VI

Bien qu'un billet circulaire obligeât le couple à demeurer absent trois semaines, dix jours après la noce, il revint s'abattre dans la maison Péloueyre. Le bourg fut en rumeur et les Cazenave, sans attendre le jeudi, accoururent et scrutèrent le visage de Noémi. Mais la jeune femme ne livra rien de son cœur. Les d'Artiailh et le curé arrêtèrent d'ailleurs les commérages: les tourtereaux avaient préféré—disaient-ils—le calme du foyer au tumulte des hôtels et des gares. A la sortie de la grand'messe, Noémi, très parée, serra les mains, en souriant: elle riait, elle était donc heureuse. Son assiduité à la messe quotidienne pourtant ne laissa pas d'étonner. Des dames notèrent que ses mains, bien après la communion, ne s'écartaient pas d'une figure amincie et dolente. On inféra de cette mine abattue que Noémi était grosse. Tante Félicité parut un jour pour mesurer d'un œil furtif la ceinture de la jeune femme. Mais un secret colloque avec Cadette,—vieille augure qui présidait aux lessives,—la rassura. Dès lors elle crut politique de se tenir à l'écart, ne voulant, disait-elle, feindre d'approuver par sa présence une union monstrueuse, manigancée par les prêtres. Elle ménageait sa rentrée aux premiers éclats d'un inévitable drame.

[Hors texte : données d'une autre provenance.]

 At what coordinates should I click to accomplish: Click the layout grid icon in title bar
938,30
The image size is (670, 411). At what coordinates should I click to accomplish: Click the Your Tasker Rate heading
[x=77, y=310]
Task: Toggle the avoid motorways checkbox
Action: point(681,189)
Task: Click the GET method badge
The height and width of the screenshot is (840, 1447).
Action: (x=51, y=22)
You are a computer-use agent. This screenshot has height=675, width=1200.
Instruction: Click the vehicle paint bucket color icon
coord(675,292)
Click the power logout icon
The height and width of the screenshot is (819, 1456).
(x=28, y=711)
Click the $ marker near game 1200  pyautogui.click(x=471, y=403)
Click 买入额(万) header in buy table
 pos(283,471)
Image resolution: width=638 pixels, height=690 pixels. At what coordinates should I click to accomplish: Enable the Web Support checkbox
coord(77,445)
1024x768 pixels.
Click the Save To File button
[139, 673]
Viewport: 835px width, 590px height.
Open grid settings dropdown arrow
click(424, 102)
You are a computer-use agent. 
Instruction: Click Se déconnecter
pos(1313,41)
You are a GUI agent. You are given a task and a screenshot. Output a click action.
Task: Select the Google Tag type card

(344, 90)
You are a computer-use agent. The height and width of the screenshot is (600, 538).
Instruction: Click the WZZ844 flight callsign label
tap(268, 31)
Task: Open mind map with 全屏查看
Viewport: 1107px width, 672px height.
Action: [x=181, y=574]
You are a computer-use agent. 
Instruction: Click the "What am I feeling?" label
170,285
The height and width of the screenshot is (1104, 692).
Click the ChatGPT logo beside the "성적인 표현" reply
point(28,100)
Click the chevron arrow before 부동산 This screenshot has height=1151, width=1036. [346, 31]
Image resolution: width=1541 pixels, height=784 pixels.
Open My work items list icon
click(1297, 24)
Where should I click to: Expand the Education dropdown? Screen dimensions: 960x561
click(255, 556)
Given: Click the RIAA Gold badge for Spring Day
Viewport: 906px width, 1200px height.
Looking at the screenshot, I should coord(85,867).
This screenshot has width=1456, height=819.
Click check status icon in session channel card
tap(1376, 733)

Cependant M. Jérôme s'étonnait que sa bru le soignât avec la passion d'une Sœur de Saint-Vincent-de-Paul. A l'heure prescrite, elle portait chaque remède, ordonnait le repas selon un rigoureux régime et, avec une douce autorité, imposait à tous le silence durant la sieste. Comme autrefois, Jean Péloueyre s'évadait de la maison partenelle, longeait les murs des ruelles détournées. A l'affût derrière un pin, en lisière d'un champ de millade, il guettait les pies. Il eût voulu retenir chaque minute et que le soir ne vînt jamais. Mais déjà plus vite naissait l'ombre. Les pins, en proie aux vents d'équinoxe, reprenaient en sourdine la plainte que leur enseigne l'Atlantique dans les sables de Mimizan et de Biscarosse. De l'épaisseur des fougères, s'élevèrent les cabanes de brande où les Landais, en octobre, chassent les palombes. L'odeur du pain de seigle parfumait le crépuscule autour des métairies. Au soleil couchant, Jean Péloueyre tirait les dernières alouettes. A mesure qu'il se rapprochait du bourg son pas devenait plus lent. Un peu de temps encore! encore un peu de temps, avant que Noémi souffre de le sentir dans la maison! Il traversait le vestibule à pas de loup; elle le guettait, la lampe haute et venait à lui avec un sourire d'accueil, lui tendait son front, soupesait la carnassière, faisait enfin les gestes de l'épouse, heureuse parce que le bien-aimé est revenu. Mais elle ne soutenait son rôle que quelques minutes et pas une seconde ne put se flatter de faire illusion. Pendant le repas, M. Jérôme les délivrait du silence: depuis qu'une jeune garde-malade s'inquiétait de lui, il ne se lassait de décrire ses sensations. Comme elle se chargeait de recevoir les métayers, Noémi devait l'entretenir du domaine. M. Jérôme admirait que cette petite fille fût la seule dans la maison à savoir vérifier les comptes du régisseur, et surveiller la vente des poteaux de mines. Il lui attribuait aussi le mérite des deux kilos qu'il avait gagnés depuis le mariage de son fils.

Le repas achevé et M. Jérôme sommeillant, les pieds aux chenêts, les deux époux, sans recours possible, se trouvaient face à face. Jean Péloueyre s'asseyait loin de la lampe, respirait à peine, s'effaçait dans l'ombre. Mais rien ne pouvait empêcher qu'il fût là et que Cadette à dix heures apportât les bougeoirs. O dure montée vers les chambres! Le pluvieux automne chuchotait sur les tuiles. Un contrevent claquait; le cahotement d'une charrette s'éloignait. A genoux contre le lit redoutable, Noémi détachait à mi-voix les mots de sa prière: «Prosternée devant Vous, ô mon Dieu, je Vous rends grâce de ce que Vous m'avez donné un cœur capable de Vous connaître et de Vous aimer...» Jean Péloueyre, dans les ténèbres, devinait la rétraction du corps adoré et s'en éloignait le plus possible. Quelquefois, Noémi avançant une main vers ce visage moins odieux puisqu'elle ne le voyait plus, y sentait de chaudes larmes. Alors, pleine de remords et de pitié, comme dans l'amphithéâtre une vierge chrétienne d'un seul élan se jetait vers la bête, les yeux fermés, les lèvres serrées, elle étreignait ce malheureux.